**What the exercise asks**
Please repeat word for word the stretch of lines below, from the line containing "In order to click on shipped-time-label: 发货时间: in" through the line containing "In order to click on table-row: RAWSTRINGByte", and nothing else.

**Data to use**
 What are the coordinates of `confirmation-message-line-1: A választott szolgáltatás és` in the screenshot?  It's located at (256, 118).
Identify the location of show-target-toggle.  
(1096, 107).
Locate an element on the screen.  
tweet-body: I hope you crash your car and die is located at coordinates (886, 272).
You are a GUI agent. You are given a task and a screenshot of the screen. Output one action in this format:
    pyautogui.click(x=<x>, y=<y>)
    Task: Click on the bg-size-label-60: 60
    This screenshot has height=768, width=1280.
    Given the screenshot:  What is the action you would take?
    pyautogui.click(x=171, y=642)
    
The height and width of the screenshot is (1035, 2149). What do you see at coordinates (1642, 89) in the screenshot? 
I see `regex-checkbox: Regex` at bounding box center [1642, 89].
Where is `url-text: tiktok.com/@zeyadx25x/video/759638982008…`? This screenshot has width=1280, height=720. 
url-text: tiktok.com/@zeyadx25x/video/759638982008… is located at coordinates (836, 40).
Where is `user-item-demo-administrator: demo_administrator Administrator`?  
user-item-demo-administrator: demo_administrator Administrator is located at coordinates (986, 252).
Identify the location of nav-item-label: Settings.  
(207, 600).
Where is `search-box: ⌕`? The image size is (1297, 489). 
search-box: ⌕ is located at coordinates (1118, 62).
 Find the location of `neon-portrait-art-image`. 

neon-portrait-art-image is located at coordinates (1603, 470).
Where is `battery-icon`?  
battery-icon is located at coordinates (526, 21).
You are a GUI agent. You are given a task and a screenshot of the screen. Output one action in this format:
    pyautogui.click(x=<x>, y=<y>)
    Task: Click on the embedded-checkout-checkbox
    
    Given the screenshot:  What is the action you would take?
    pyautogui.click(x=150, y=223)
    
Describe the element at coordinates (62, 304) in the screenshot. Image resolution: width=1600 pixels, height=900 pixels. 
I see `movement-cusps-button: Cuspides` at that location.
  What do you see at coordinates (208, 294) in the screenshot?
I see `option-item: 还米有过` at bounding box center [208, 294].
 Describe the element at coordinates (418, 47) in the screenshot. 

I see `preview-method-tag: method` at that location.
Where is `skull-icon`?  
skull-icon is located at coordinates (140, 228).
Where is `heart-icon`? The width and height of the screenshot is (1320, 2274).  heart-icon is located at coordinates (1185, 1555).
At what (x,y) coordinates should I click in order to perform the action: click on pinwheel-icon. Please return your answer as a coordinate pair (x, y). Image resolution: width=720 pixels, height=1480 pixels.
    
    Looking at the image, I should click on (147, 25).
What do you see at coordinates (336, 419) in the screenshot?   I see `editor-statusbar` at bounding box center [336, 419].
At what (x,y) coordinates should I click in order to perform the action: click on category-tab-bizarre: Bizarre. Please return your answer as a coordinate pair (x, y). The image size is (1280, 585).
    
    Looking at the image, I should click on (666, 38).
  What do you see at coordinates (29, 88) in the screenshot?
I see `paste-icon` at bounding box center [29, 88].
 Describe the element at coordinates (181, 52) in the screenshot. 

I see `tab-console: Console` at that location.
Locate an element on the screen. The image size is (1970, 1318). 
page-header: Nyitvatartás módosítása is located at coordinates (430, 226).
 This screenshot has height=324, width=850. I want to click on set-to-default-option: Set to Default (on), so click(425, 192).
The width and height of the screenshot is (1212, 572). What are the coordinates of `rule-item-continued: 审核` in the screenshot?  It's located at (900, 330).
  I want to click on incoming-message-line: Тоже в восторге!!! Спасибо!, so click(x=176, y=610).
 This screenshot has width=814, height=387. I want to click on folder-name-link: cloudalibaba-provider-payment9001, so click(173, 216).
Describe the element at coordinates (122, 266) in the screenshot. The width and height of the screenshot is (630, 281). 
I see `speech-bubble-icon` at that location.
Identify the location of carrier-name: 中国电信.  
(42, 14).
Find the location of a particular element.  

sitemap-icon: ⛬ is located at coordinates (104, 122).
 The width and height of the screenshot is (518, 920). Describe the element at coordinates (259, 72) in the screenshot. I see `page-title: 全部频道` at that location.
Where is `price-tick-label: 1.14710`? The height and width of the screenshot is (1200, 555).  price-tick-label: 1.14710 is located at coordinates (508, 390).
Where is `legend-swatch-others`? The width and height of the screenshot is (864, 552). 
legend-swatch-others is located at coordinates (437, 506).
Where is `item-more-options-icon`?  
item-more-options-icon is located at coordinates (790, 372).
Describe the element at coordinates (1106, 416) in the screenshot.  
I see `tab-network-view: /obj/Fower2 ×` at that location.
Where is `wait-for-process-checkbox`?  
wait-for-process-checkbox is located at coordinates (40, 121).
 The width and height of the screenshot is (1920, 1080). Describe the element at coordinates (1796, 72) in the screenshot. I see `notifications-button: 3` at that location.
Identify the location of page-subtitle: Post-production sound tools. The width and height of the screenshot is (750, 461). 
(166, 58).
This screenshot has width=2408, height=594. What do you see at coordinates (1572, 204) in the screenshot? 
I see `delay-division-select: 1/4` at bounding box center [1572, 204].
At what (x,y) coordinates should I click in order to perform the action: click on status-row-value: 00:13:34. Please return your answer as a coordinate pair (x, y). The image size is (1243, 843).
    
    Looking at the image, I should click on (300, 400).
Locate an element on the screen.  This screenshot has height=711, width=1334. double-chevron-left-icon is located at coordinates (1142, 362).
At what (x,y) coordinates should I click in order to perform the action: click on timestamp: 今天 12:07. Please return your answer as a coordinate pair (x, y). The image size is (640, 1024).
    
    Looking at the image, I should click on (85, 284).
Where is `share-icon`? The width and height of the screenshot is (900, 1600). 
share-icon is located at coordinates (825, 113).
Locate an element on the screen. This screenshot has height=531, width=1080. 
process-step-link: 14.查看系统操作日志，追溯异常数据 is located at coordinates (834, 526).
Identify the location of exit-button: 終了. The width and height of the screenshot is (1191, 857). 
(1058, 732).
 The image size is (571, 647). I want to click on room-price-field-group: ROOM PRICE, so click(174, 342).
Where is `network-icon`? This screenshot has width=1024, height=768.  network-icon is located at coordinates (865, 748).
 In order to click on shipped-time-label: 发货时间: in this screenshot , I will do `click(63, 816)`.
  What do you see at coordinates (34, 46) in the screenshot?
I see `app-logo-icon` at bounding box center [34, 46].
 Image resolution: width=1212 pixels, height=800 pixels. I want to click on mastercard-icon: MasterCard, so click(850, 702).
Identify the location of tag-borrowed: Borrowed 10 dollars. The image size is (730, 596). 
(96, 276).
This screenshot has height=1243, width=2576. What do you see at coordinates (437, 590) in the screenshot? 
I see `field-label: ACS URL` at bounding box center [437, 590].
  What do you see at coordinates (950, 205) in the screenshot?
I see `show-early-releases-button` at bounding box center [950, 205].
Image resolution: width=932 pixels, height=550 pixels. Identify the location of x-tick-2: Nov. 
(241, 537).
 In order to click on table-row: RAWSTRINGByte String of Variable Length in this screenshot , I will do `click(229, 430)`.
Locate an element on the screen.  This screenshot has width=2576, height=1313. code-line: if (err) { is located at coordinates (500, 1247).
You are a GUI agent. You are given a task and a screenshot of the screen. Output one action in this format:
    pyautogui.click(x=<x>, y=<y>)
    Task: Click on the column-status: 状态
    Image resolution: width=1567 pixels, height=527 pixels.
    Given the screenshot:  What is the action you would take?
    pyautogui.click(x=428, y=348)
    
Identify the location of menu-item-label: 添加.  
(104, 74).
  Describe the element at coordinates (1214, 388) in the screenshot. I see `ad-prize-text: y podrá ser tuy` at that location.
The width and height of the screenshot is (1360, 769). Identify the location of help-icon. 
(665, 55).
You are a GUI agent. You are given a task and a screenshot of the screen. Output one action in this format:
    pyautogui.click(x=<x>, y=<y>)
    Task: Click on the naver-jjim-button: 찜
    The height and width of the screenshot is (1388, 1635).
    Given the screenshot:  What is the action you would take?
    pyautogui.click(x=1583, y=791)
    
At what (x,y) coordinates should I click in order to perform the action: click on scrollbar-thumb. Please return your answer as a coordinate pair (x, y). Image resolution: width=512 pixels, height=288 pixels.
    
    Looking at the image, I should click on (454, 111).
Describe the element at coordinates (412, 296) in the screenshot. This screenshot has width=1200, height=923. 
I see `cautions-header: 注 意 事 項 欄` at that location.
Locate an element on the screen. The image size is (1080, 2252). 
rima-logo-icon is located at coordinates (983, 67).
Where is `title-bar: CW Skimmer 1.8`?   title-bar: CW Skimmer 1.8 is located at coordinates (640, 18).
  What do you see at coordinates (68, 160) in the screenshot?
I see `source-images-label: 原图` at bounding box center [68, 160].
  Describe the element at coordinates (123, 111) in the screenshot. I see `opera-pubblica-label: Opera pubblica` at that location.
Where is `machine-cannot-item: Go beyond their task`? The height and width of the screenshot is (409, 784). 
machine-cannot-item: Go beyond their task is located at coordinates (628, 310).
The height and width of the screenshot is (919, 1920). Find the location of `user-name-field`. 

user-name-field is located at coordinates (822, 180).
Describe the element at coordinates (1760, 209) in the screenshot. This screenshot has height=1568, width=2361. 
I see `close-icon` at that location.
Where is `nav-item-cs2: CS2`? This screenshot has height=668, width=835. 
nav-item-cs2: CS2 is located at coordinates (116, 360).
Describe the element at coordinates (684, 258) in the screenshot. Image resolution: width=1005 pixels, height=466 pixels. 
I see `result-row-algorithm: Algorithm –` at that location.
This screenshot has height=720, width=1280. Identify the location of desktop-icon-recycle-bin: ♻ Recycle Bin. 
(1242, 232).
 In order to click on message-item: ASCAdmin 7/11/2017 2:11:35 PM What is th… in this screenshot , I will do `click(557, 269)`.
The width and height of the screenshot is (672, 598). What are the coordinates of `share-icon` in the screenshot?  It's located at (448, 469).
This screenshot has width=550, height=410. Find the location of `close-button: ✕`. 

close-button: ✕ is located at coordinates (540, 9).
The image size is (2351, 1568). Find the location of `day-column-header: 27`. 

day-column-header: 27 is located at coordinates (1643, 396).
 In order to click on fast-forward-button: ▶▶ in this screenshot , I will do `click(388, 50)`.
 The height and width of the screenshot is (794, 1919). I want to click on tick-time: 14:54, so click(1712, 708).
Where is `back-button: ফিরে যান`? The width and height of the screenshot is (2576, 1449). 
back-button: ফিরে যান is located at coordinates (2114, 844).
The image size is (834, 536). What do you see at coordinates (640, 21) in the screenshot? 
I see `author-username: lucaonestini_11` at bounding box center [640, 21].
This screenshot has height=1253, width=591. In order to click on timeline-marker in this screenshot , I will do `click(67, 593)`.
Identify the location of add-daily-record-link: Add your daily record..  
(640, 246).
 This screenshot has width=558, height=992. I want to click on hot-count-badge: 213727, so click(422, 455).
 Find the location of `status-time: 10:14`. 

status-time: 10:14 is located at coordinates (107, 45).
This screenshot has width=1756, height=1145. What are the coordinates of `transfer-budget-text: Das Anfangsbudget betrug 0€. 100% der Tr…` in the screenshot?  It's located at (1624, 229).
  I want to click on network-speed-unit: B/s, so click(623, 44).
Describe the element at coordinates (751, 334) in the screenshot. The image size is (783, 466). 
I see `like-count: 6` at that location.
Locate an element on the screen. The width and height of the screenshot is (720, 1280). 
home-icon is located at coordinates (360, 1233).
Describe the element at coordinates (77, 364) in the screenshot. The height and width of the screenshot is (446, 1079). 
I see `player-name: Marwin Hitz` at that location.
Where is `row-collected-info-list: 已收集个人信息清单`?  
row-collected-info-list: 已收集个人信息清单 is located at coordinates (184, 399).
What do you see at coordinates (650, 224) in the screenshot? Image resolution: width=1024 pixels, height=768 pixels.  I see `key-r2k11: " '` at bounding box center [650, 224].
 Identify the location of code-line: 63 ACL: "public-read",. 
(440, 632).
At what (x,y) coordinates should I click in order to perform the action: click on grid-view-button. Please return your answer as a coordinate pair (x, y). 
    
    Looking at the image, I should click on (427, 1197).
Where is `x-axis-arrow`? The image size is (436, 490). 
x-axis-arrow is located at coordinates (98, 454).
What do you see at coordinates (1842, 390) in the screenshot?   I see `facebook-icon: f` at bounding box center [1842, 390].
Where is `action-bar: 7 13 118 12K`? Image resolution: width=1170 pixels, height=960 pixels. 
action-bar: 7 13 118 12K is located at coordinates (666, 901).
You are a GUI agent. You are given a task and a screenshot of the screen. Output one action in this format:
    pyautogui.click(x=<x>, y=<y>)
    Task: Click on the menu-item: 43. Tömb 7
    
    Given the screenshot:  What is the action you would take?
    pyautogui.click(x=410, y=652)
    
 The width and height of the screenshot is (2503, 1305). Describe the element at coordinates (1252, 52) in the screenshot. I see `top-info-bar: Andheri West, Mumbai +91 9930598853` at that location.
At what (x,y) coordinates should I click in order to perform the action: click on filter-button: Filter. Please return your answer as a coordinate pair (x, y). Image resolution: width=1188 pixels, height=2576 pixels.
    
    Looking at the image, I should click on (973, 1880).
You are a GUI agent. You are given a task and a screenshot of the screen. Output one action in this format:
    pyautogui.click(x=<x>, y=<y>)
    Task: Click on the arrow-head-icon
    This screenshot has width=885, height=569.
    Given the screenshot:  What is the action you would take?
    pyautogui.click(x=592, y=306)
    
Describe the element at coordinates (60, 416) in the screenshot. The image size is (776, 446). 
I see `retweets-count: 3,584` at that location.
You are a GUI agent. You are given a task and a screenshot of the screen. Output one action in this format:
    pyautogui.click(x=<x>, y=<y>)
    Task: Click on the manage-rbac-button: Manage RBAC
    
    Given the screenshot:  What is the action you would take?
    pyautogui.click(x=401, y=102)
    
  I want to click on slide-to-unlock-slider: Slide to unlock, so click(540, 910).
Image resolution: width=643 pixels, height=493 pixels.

**Result for this exercise**
 In order to click on shipped-time-label: 发货时间: in this screenshot , I will do `click(63, 816)`.
  What do you see at coordinates (34, 46) in the screenshot?
I see `app-logo-icon` at bounding box center [34, 46].
 Image resolution: width=1212 pixels, height=800 pixels. I want to click on mastercard-icon: MasterCard, so click(850, 702).
Identify the location of tag-borrowed: Borrowed 10 dollars. The image size is (730, 596). 
(96, 276).
This screenshot has height=1243, width=2576. What do you see at coordinates (437, 590) in the screenshot? 
I see `field-label: ACS URL` at bounding box center [437, 590].
  What do you see at coordinates (950, 205) in the screenshot?
I see `show-early-releases-button` at bounding box center [950, 205].
Image resolution: width=932 pixels, height=550 pixels. Identify the location of x-tick-2: Nov. 
(241, 537).
 In order to click on table-row: RAWSTRINGByte String of Variable Length in this screenshot , I will do `click(229, 430)`.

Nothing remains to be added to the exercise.